Far from best

Published : Dec 08, 2012 00:00 IST

While all the attacking talents available make the job of English manager Roy Hodgson easier, the defensive frailties of the side will worry him. By Brian Glanville.

Not till next March will Roy Hodgson’s England team go to Montenegro to resume their far from easy quest to reach the 2014 World Cup finals in Brazil. They were lucky to avoid defeat both at home to a superior Ukraine team and in Warsaw against Poland, who lacked their most dangerous attacker (Jakub Blaszczykowski). In the meantime, Hodgson tells us he is thinking of enlisting a psychologist to help his players convert penalty kicks; something they notably and expensively failed to do when beaten on spot kicks by Italy in the recent European tournament. And indeed Steven Gerrard, winner of no fewer than a hundred England caps, has admitted that he finds the pressure hugely more intense when taking such a spot kick for England than he does when playing for Liverpool.

Yet how much good would a psychologist do? A few years ago, a list of questions posed by the official psychologist at Arsenal was leaked. They were of ludicrous banality and irrelevance; so much so that they were widely ridiculed, not least by Ray Parlour, then the team’s England international outside right. Will the psychologist eventually chosen by Hodgson perhaps resort to hypnotism? But all this alas begs the question of whether an England team will even on demanding occasions even get as far as a penalty shoot-out. Truth to tell they were very lucky to do so when they lost to Italy in the EUROs.

★ ★ ★

--- WORK TO BE COMPLETED ---
Reproduce the stretch of the Roy Hodgson article from "Yet how much" through "in the EUROs.", word for word.

--- INFORMATION PROVIDED ---
★ ★ ★

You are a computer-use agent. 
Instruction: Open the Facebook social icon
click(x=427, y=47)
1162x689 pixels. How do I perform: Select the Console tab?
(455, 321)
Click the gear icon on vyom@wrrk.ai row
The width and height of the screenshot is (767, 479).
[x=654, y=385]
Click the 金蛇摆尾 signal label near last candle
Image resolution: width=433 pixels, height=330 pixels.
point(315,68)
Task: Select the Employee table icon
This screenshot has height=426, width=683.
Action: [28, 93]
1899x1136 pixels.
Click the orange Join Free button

★ ★ ★

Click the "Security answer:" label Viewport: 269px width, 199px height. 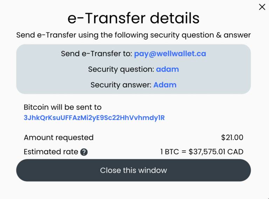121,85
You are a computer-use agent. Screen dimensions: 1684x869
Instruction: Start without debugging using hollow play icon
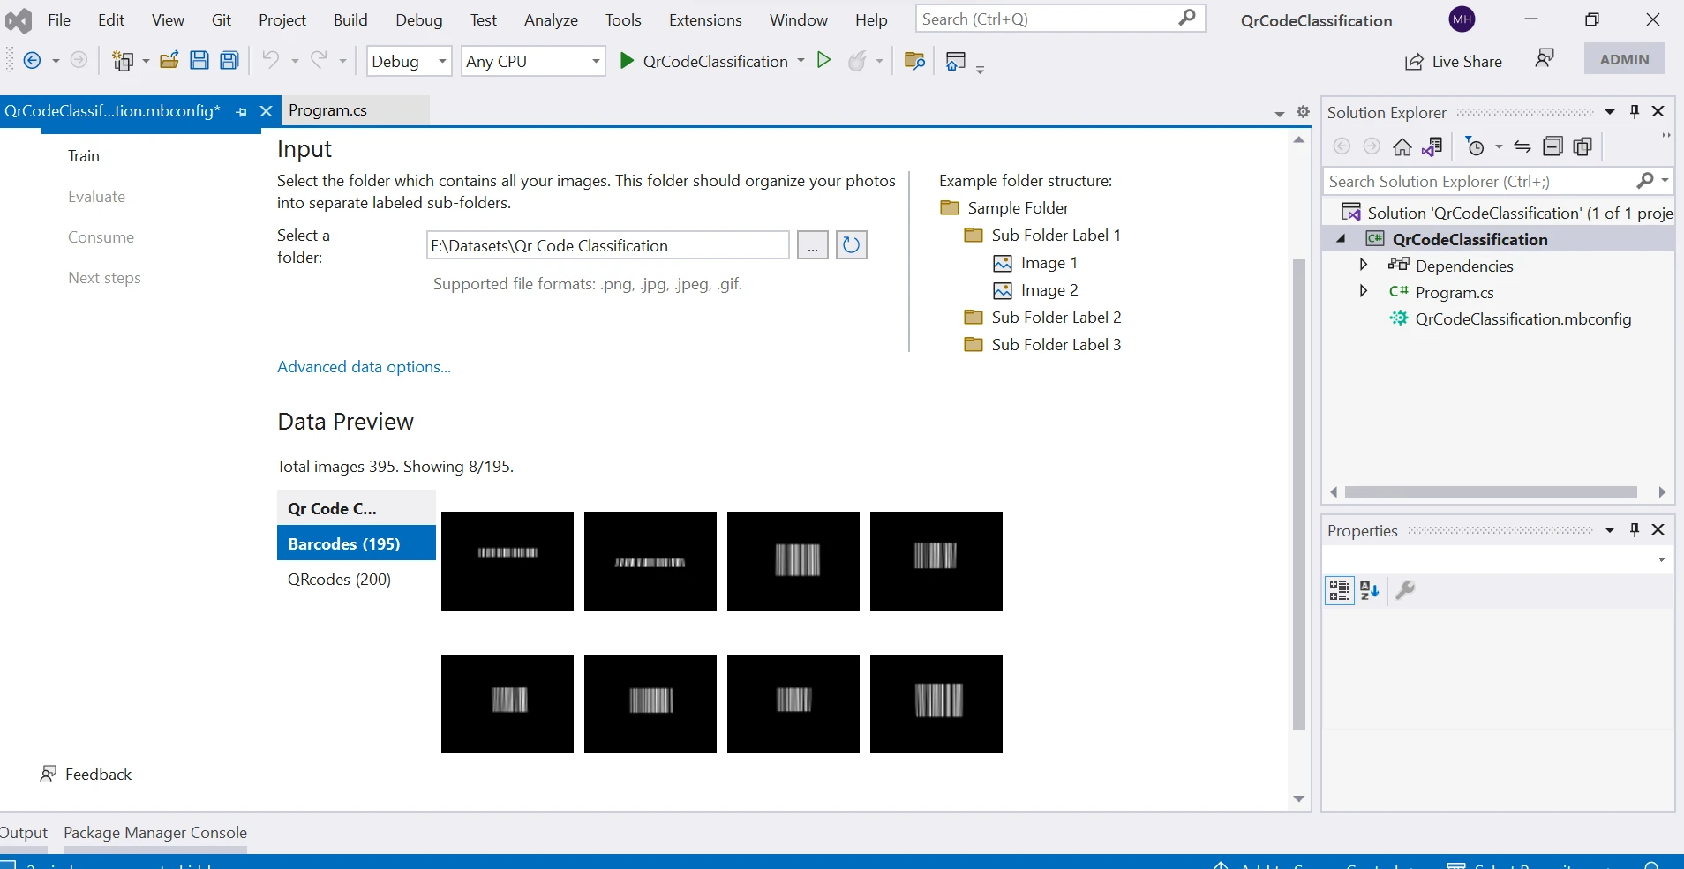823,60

★ ★ ★

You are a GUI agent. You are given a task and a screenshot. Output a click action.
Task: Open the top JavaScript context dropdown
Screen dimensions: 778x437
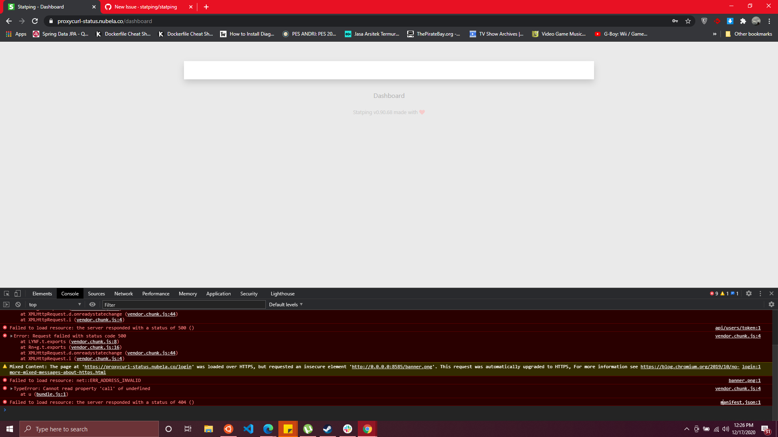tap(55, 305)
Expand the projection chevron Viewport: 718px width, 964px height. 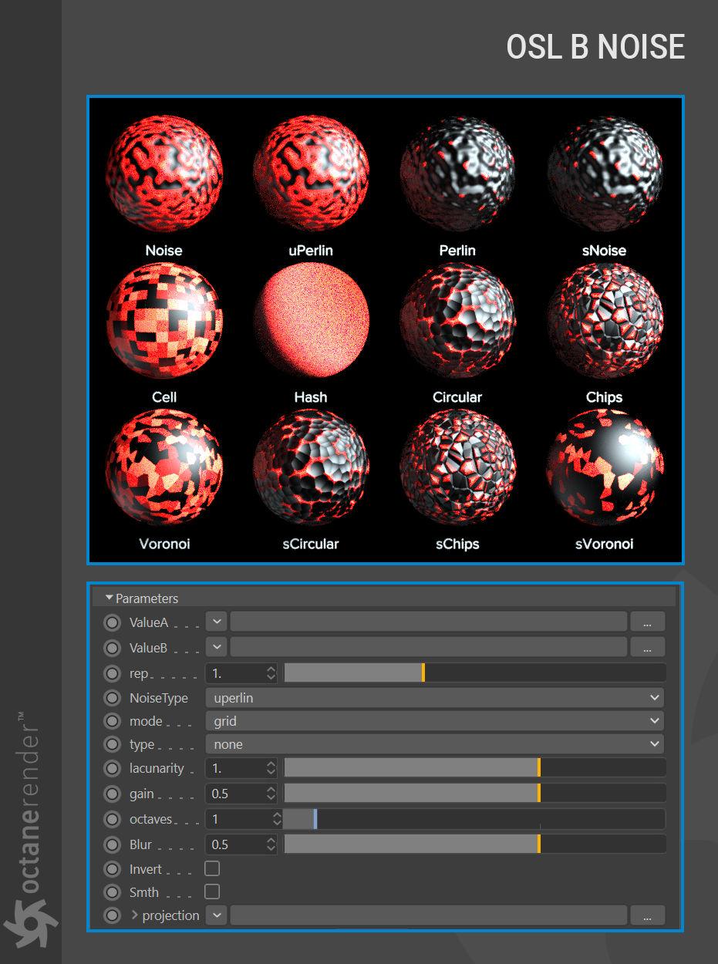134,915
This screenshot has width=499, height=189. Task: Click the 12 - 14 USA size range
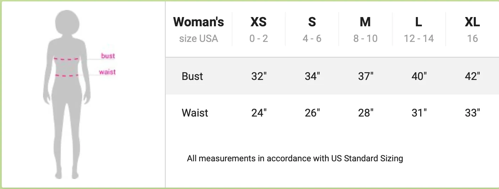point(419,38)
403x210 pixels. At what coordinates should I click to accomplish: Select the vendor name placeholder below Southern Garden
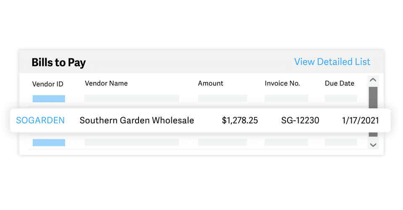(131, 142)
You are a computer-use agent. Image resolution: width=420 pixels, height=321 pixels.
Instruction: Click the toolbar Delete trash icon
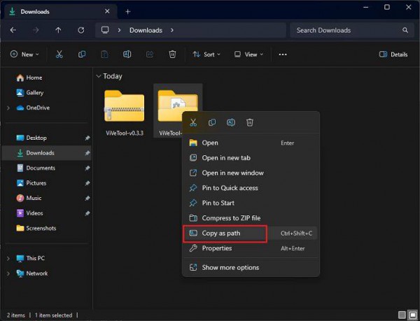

★ ★ ★

--- THE REPLY ---
Yet how much good would a psychologist do? A few years ago, a list of questions posed by the official psychologist at Arsenal was leaked. They were of ludicrous banality and irrelevance; so much so that they were widely ridiculed, not least by Ray Parlour, then the team’s England international outside right. Will the psychologist eventually chosen by Hodgson perhaps resort to hypnotism? But all this alas begs the question of whether an England team will even on demanding occasions even get as far as a penalty shoot-out. Truth to tell they were very lucky to do so when they lost to Italy in the EUROs.